Requirement
A single number is needed: how many lines of the data hold the word "agent".
Segment Start: Dataset entries
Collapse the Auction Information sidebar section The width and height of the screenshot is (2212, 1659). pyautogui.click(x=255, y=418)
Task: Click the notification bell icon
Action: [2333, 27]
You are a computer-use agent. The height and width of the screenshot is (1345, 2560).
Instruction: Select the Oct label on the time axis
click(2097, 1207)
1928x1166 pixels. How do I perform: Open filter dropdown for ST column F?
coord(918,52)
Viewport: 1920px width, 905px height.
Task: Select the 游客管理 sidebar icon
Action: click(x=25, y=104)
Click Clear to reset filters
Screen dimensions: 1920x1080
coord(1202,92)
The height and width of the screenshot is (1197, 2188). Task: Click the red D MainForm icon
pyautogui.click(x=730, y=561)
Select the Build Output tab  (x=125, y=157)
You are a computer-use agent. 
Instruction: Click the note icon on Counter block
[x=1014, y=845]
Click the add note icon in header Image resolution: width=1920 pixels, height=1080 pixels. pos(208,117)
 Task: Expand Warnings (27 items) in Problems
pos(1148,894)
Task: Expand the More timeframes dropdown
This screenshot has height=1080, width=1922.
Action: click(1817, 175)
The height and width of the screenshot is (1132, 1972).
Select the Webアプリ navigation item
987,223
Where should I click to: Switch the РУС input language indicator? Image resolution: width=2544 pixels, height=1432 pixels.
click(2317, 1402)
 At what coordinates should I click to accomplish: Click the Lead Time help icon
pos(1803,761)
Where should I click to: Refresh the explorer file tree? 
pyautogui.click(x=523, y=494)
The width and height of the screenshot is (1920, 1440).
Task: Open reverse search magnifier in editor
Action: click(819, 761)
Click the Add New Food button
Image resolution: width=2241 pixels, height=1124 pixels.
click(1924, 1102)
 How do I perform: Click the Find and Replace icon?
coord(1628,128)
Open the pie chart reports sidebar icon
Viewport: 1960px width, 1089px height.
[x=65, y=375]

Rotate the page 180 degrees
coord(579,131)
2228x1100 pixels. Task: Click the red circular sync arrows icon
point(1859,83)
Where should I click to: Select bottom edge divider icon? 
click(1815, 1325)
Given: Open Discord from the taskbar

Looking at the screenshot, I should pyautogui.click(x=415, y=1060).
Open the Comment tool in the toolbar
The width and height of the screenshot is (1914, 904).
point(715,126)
Segment End: Dataset entries
Response below
2